La Camargue, ce fut notre western à nous. Il y a cet aspect sauvage, cette faune, ces animaux qu’on avait envie de voir dans Panda : il y a de la vie partout, ça bourdonne, il y a des vols de flamands roses, des taureaux, etc… Ça nous a donné une direction qui collait bien avec notre notre héros. On a exploité à fond la Camargue.
Killer Coaster a été tourné à Palavas qui est une ville totalement hors du temps, un décor de cinéma qui, dans l’image, est forcément peuplé de personnages décalés, de gens un peu fou donc ça nous aussi ça nous influence dès le départ sur la création des héros et des intrigues.
« Je pense qu’il faut absolument trouver son mari ou sa femme d’écriture »
Vous écrivez souvent en duo avec Mathieu Leblanc. Parlez-nous de votre rencontre et qu’est-ce que Mathieu vous apporte dans le travail et comble aussi peut-être chez vous ?

C’est une belle histoire parce que je le rencontre au tout début quand je rentre sur Scènes de ménages. Lui était jeune producteur. Pendant que je faisais Scènes de ménages, j’écrivais tous mes dossiers de série perso avec lui. Un jour, il a cessé d’être producteur et il est devenu scénariste. J’étais directeur d’écriture sur En Famille lorsqu’il est devenu auteur et je l’ai même dirigé un temps. Pendant des années, notre amitié s’est développée, au point que je suis aujourd’hui le parrain d’une de ses filles, et lui le parrain d’une de mes filles. Professionnellement, il a fait ses armes sur d’autres séries que les miennes et nous nous sommes finalement retrouvés sur Les Rivières Pourpres. Et à partir de là, on a décidé qu’on ferait tout, tous les deux. Nous sommes mariés scénaristiquement. Tout en étant extrêmement différents. Mathieu dit que nos qualités et nos défauts se retrouvent dans nos physiques, lui est tout en angle et en aspérité, moi davantage en rondeur, du genre Porthos dans Les Trois Mousquetaires. Il est dans une forme de structure, une forme de construction, il a un esprit très analytique. Il est capable de décortiquer 90 minutes en raisonnant en actes, Moi, je suis plutôt instinctif, dans la spontanéité, dans l’inventivité un peu débridée voire bordélique. Quand lui m’apporte une forme de cadre et de rationalité.

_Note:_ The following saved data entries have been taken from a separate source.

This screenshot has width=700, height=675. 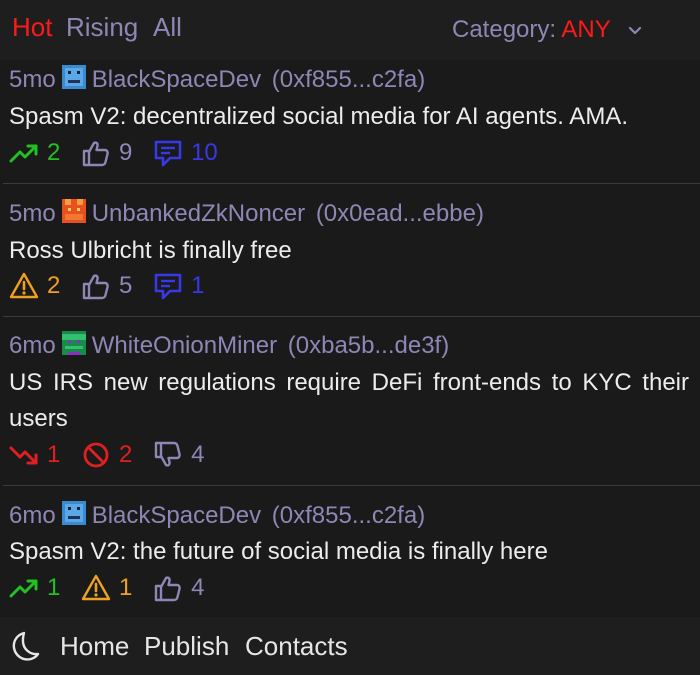 I want to click on chevron-down-icon, so click(x=635, y=30).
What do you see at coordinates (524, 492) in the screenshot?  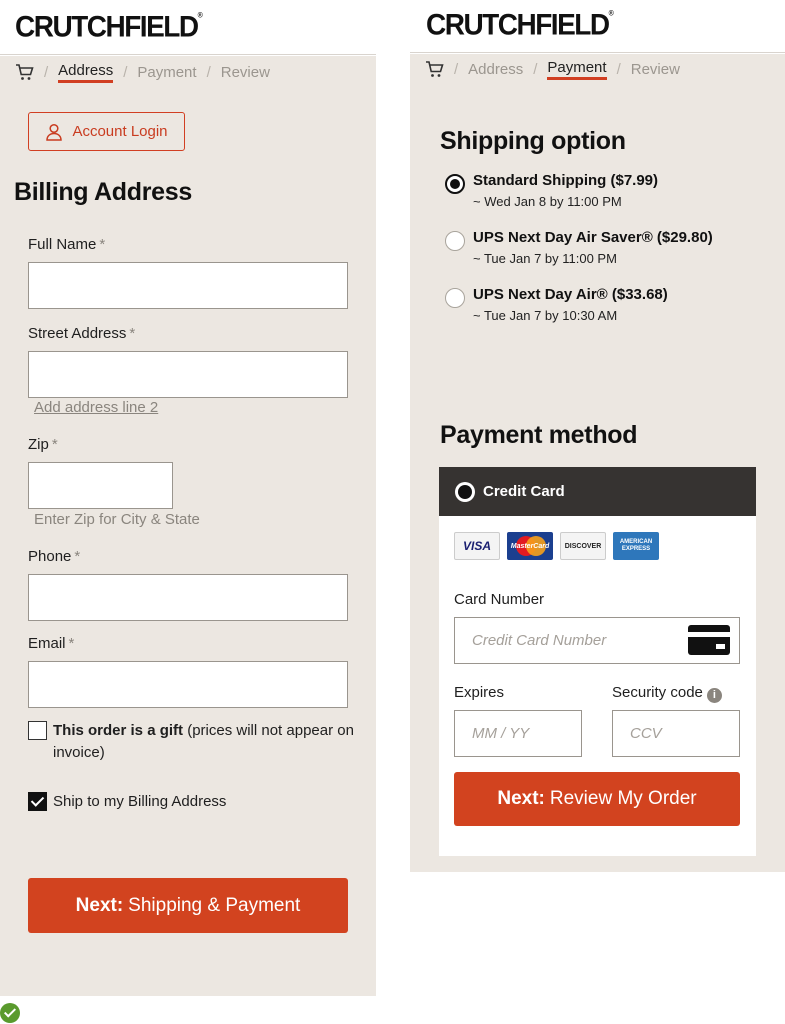 I see `credit-card-tab-label: Credit Card` at bounding box center [524, 492].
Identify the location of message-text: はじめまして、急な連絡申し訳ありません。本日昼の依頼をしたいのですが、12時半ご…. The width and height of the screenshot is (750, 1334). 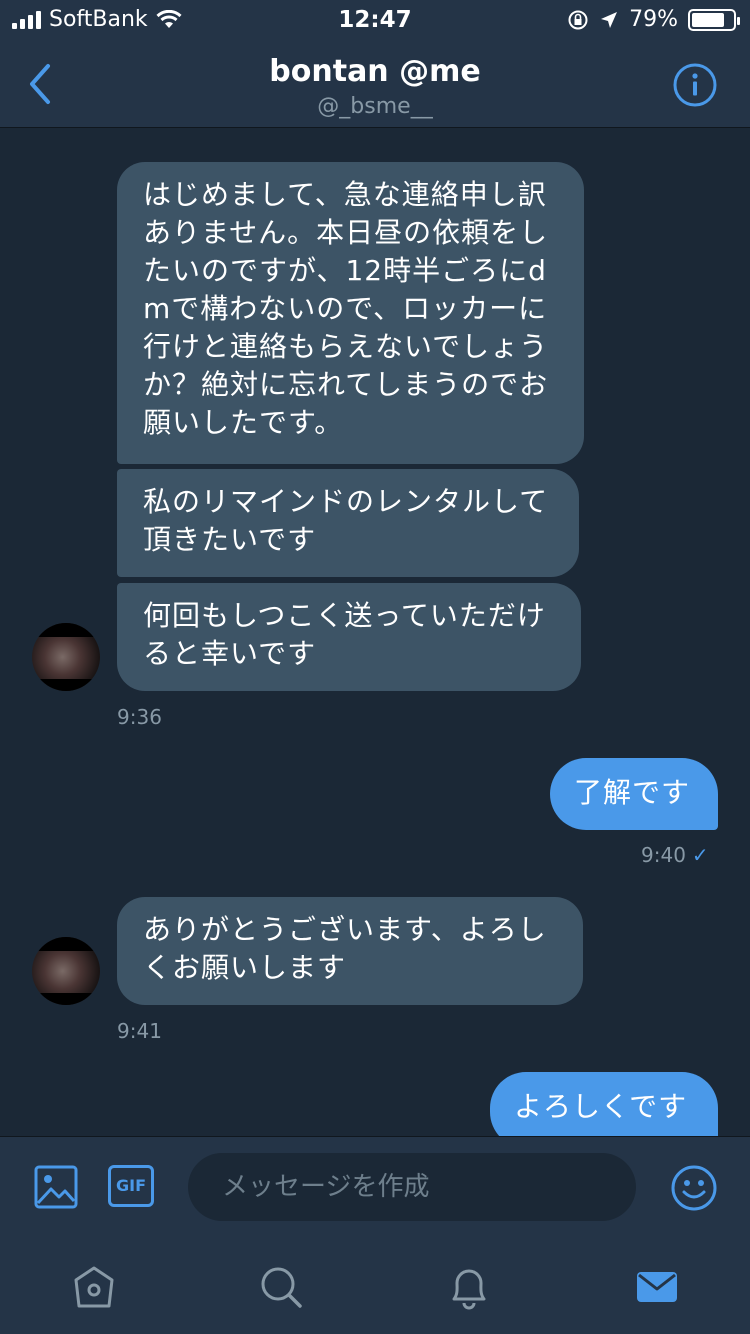
(346, 308).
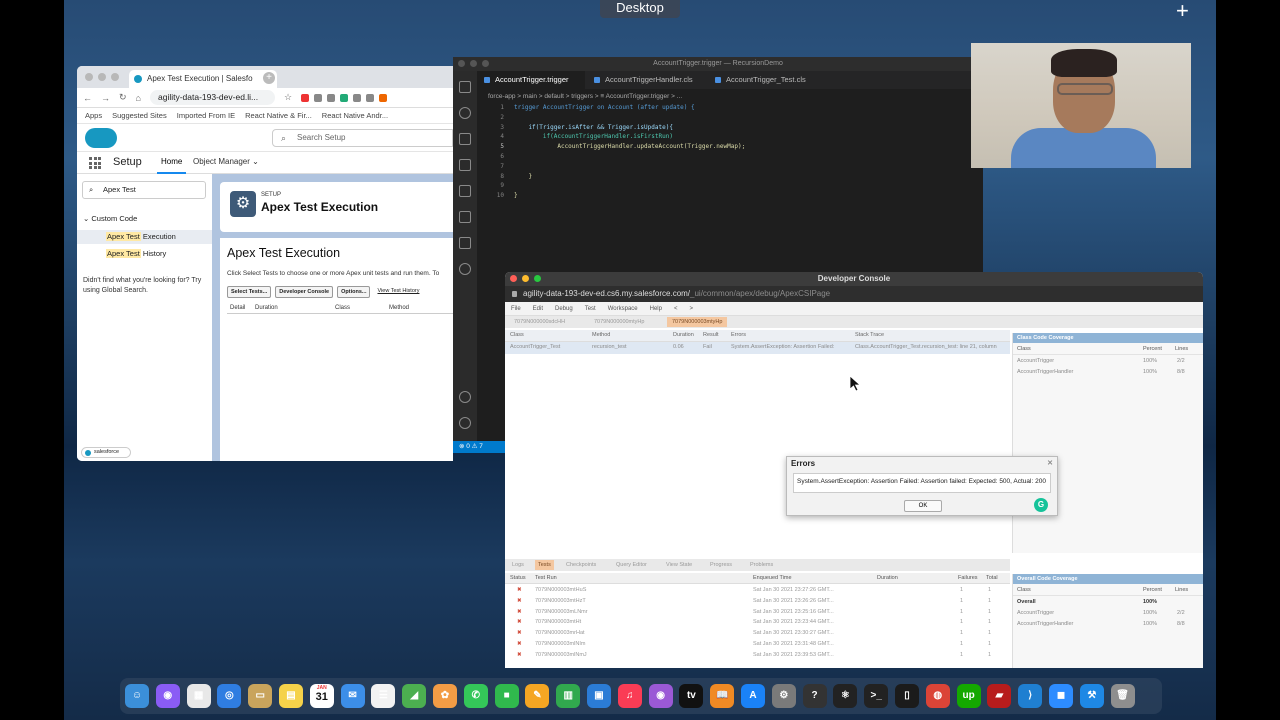 This screenshot has width=1280, height=720. I want to click on sidebar-item-apex-test-history: Apex Test History, so click(144, 254).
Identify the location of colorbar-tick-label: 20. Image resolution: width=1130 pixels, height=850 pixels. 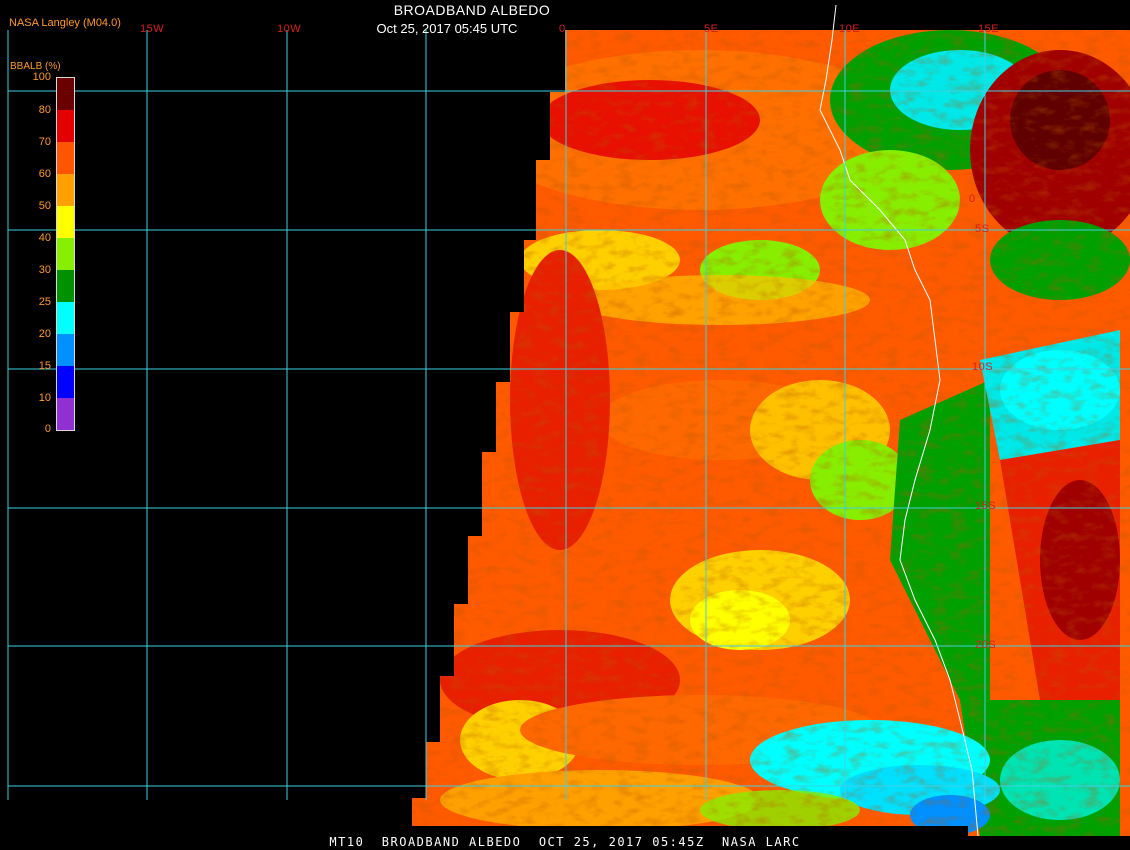
(44, 334).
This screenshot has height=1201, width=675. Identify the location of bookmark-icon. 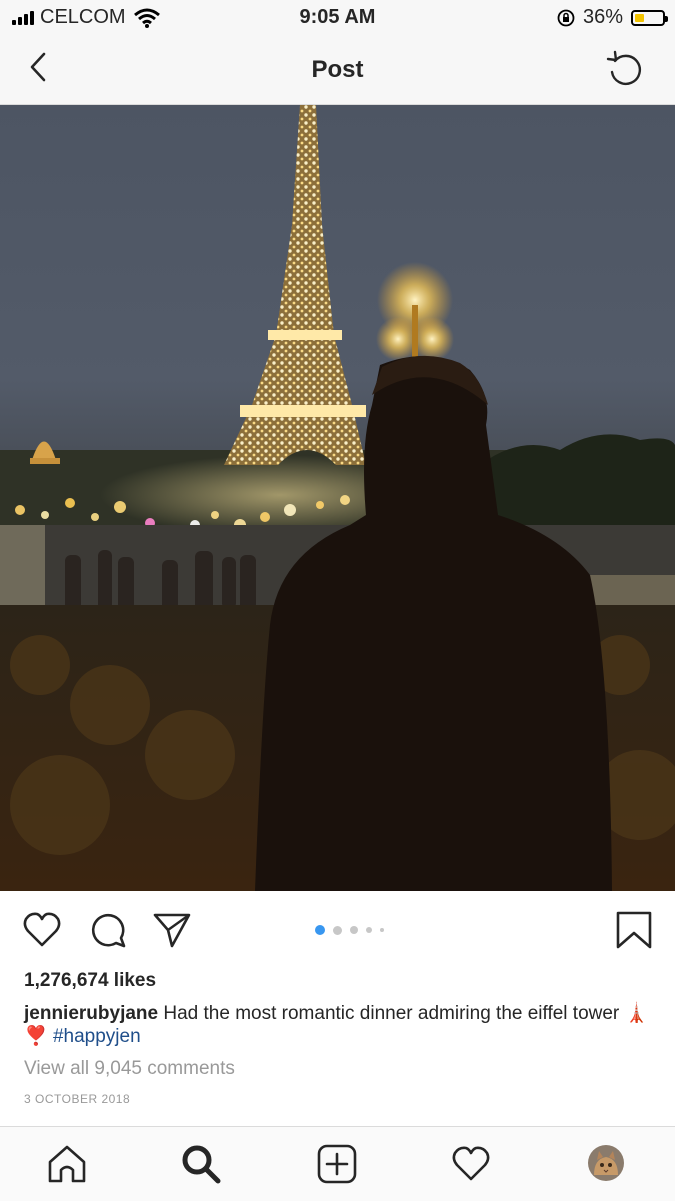
(634, 930).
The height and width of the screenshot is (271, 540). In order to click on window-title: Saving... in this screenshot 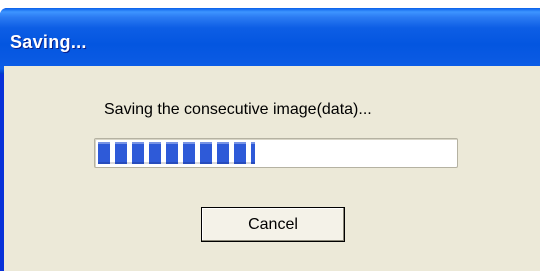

De mon côté, je pense que je l’aide à renverser la table assez souvent. Plus ma carrière avance, plus je me rends compte que je suis moins attaché à mes idées. Je suis capable de dire le lendemain que rien ne marche et qu’il faut tout changer. De fait, je pense que je lui amène aussi ce lâcher-prise là.
Quand je parle à de jeunes auteurs, je leur dis toujours qu’il faut qu’ils trouvent leur binôme d’écriture. Parce que c’est aussi un médicament contre le doute. Parfois, on ne sait plus pourquoi on fait les choses ou pour qui on écrit. Moi je sais : j’écris pour Mathieu. J’ai envie de lui plaire, qu’il aime ce que j’écris. Et c’est la même chose pour lui. Et puis lorsqu’il y a des coups durs, car il y en a énormément dans ce métier, on n’est jamais déprimé au même moment. Et jamais en colère en même temps. Il y en a toujours un pour apaiser ou pour remonter l’autre. C’est un cercle vertueux. J’allais oublier l’essentiel, Mathieu a beaucoup plus confiance en lui que moi. Il m’aide à être plus ambitieux, à nous imposer. Moi, j’ai souvent peur de déranger, de demander. Mathieu n’a pas de pudeur là-dessus. C’est un vrai char d’assaut qui nous permet d’exister et de poser notre valeur. Ça m’aide beaucoup. En somme, je pense qu’il faut trouver son mari ou sa femme d’écriture. C’est essentiel dans notre métier.